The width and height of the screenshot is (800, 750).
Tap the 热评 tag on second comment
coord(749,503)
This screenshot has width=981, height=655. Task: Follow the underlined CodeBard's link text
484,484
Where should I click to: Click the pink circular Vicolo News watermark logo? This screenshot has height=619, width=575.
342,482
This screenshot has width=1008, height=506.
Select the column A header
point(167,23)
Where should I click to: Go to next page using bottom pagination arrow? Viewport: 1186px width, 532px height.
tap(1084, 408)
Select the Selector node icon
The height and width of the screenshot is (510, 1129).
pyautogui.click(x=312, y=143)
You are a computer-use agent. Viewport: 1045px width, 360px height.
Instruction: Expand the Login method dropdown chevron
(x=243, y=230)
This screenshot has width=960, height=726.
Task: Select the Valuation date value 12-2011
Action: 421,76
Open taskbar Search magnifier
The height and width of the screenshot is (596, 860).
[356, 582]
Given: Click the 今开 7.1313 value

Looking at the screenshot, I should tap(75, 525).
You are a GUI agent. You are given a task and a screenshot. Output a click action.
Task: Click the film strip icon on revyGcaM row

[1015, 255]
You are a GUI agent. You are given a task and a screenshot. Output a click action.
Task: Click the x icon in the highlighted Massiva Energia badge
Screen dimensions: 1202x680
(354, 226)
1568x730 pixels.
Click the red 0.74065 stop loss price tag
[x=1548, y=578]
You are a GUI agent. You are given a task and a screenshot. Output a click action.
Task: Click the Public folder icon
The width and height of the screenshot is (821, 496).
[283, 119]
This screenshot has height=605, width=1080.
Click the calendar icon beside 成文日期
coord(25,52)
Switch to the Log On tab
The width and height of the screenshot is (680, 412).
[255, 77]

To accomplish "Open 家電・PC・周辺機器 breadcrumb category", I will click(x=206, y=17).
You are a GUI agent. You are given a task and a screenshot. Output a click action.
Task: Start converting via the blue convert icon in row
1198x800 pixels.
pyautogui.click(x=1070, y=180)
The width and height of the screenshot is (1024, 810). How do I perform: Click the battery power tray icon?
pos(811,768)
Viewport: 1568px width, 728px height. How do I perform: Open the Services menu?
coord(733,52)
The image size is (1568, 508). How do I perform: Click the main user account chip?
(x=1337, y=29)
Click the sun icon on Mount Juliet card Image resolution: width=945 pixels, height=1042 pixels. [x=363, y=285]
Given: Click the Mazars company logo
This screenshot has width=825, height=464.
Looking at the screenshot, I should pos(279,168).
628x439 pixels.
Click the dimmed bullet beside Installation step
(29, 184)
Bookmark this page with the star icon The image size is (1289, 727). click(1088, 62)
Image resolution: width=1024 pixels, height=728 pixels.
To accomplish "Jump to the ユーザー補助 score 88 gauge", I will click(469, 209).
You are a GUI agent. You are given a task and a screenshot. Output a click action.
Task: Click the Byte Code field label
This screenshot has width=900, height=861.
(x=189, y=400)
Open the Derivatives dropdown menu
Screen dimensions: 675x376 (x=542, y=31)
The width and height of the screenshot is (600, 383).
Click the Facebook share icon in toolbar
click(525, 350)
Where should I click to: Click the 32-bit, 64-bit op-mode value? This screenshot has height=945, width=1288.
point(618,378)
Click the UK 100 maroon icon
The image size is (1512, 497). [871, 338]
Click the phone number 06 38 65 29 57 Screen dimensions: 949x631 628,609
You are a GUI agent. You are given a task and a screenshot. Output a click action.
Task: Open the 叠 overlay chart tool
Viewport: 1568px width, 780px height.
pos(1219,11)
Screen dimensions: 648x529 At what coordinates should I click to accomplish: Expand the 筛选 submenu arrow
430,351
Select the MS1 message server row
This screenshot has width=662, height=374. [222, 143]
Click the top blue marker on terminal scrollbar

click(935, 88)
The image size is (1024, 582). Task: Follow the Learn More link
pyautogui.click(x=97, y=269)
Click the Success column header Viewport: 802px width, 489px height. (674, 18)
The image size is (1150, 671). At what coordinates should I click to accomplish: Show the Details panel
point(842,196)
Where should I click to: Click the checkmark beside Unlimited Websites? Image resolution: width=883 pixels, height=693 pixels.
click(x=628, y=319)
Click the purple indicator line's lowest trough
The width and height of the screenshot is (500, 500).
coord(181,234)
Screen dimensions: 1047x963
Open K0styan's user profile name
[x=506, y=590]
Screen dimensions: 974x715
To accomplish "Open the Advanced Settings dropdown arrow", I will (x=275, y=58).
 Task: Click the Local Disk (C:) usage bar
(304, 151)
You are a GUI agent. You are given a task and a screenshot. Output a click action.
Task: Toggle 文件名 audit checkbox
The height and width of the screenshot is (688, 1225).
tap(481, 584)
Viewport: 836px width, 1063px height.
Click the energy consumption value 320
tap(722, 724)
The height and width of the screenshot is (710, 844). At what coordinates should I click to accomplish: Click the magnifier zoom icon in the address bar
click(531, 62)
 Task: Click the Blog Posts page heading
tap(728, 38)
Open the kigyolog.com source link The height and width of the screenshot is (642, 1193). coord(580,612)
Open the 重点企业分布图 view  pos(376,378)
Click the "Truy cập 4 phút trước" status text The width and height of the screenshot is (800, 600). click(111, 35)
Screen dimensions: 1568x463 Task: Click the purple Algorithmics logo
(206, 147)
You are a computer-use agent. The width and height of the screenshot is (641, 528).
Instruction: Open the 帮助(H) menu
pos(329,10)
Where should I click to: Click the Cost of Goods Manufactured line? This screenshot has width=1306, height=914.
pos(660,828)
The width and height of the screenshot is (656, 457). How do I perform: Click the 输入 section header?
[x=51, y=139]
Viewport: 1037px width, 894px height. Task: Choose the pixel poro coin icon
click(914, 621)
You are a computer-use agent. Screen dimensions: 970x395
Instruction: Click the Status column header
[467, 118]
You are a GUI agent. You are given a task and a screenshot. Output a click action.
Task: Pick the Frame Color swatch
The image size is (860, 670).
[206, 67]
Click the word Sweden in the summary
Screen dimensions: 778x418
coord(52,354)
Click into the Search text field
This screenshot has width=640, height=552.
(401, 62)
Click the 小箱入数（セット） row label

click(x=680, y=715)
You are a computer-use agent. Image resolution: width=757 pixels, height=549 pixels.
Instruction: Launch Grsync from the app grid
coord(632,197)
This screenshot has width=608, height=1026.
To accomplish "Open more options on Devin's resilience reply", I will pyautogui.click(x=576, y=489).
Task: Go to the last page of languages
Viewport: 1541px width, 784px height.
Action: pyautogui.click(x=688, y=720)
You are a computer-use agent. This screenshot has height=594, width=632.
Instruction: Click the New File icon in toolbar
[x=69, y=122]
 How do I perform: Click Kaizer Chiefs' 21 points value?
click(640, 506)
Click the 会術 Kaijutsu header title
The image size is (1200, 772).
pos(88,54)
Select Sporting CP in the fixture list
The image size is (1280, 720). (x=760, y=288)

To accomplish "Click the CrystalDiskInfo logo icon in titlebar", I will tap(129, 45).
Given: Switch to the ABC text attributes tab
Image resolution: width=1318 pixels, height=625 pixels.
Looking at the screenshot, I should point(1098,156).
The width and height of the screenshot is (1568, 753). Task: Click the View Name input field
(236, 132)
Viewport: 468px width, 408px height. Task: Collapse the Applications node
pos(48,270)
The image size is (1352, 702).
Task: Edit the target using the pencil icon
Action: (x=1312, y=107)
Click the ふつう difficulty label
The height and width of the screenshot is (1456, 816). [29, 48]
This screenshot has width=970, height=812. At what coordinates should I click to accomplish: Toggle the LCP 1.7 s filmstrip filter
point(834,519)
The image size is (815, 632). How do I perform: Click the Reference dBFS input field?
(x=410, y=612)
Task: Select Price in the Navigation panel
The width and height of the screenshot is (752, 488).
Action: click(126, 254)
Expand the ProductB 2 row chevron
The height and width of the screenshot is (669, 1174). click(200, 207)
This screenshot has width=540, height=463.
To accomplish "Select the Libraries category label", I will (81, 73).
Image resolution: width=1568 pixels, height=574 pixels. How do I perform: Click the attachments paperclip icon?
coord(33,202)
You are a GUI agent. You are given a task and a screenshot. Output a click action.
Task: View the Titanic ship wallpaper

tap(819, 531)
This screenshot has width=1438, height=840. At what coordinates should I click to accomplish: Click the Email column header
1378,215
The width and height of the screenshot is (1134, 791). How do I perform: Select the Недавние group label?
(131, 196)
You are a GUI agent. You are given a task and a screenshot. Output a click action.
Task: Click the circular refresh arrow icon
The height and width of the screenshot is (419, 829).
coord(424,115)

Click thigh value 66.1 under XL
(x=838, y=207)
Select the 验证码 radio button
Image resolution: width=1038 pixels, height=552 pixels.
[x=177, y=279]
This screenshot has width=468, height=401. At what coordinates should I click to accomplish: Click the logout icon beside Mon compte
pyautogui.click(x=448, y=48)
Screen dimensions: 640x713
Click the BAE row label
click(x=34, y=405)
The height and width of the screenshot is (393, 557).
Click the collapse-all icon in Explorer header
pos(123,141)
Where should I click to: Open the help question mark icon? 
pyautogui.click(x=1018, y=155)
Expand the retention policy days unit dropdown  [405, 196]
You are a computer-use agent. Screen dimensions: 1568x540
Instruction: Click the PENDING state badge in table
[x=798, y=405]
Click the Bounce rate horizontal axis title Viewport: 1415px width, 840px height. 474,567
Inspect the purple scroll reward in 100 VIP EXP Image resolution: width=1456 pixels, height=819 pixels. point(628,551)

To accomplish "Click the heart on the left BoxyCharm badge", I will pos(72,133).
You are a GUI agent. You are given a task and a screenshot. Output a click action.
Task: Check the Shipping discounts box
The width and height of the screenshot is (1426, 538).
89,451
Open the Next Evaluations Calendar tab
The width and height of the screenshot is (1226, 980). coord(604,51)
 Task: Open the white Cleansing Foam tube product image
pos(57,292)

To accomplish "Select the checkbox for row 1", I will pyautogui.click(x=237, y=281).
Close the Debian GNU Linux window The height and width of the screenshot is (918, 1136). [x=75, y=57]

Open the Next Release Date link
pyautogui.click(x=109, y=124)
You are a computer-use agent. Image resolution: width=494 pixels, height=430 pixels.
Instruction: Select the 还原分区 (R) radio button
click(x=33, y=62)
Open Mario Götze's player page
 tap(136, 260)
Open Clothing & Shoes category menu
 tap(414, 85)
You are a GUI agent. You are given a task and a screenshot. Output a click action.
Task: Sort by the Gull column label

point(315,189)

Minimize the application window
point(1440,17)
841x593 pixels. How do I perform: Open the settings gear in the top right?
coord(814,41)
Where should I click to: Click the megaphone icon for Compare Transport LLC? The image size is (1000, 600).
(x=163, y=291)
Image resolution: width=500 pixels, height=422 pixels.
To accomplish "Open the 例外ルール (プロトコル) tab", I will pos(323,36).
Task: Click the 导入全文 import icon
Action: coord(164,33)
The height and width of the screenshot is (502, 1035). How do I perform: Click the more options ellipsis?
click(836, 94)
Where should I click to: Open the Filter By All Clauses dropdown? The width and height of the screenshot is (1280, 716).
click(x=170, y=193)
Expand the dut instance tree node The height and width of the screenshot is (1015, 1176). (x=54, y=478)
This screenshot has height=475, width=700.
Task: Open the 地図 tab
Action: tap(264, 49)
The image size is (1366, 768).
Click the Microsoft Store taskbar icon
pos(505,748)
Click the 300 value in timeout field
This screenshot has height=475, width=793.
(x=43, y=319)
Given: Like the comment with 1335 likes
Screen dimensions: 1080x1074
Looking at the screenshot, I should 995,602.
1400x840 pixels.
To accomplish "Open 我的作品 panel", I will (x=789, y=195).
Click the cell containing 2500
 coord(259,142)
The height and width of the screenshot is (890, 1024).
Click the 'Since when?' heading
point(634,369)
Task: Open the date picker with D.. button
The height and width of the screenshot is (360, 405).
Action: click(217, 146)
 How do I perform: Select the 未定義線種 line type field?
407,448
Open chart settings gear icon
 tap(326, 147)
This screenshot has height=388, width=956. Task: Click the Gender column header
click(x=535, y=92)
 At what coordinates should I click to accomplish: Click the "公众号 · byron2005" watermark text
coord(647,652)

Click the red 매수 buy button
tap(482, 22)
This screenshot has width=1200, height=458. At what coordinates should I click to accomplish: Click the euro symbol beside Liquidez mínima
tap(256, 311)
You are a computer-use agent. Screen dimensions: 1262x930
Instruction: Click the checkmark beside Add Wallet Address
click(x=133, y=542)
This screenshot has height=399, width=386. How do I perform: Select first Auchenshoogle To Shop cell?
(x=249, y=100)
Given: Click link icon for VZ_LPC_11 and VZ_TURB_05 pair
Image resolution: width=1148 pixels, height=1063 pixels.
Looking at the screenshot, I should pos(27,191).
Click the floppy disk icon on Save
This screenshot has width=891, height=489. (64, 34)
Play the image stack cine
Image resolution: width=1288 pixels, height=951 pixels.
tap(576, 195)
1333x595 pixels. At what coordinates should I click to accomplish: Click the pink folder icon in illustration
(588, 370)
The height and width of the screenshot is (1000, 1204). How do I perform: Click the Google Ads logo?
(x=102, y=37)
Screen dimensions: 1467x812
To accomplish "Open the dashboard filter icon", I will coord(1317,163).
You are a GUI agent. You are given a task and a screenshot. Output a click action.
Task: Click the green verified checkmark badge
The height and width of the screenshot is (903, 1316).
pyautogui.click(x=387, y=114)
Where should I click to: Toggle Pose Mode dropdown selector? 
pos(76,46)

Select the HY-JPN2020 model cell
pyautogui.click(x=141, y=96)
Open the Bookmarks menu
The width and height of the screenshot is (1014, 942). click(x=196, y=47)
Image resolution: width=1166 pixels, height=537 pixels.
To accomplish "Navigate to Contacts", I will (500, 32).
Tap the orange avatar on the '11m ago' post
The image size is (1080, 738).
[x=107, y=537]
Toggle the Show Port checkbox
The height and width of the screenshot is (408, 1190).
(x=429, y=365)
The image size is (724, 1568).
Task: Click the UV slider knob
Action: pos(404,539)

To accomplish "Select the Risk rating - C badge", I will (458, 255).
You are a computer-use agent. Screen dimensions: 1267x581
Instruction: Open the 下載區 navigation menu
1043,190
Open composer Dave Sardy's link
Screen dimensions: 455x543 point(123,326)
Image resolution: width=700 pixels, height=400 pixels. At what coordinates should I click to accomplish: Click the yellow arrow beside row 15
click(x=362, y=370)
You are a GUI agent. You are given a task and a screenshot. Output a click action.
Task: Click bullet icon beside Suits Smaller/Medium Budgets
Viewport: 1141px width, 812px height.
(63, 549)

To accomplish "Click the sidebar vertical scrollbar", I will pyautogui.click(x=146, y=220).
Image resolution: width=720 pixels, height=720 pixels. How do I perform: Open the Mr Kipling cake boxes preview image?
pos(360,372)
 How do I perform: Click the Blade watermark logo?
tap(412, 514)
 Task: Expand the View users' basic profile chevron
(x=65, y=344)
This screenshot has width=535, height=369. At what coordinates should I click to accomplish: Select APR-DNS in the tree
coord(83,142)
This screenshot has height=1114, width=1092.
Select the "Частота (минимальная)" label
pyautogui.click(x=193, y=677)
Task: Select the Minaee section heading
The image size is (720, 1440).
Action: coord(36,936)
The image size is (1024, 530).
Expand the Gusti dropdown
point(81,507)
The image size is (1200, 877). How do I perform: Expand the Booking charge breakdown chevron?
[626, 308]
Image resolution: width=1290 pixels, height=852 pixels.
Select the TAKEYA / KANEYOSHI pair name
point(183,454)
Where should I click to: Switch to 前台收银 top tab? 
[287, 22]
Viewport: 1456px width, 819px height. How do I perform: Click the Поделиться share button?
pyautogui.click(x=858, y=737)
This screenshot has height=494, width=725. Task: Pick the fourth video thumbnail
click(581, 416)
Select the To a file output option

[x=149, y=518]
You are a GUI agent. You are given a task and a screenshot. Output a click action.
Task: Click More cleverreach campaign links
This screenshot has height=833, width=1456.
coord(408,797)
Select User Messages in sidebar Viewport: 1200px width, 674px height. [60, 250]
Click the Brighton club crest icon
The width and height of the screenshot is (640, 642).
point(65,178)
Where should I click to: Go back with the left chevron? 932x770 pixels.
......
## [Exercise]
Pick out every line above that contains the word "sidebar" and copy it.

## [Response for this exercise]
To accomplish "Click the sidebar vertical scrollbar", I will pyautogui.click(x=146, y=220).
Select User Messages in sidebar Viewport: 1200px width, 674px height. [60, 250]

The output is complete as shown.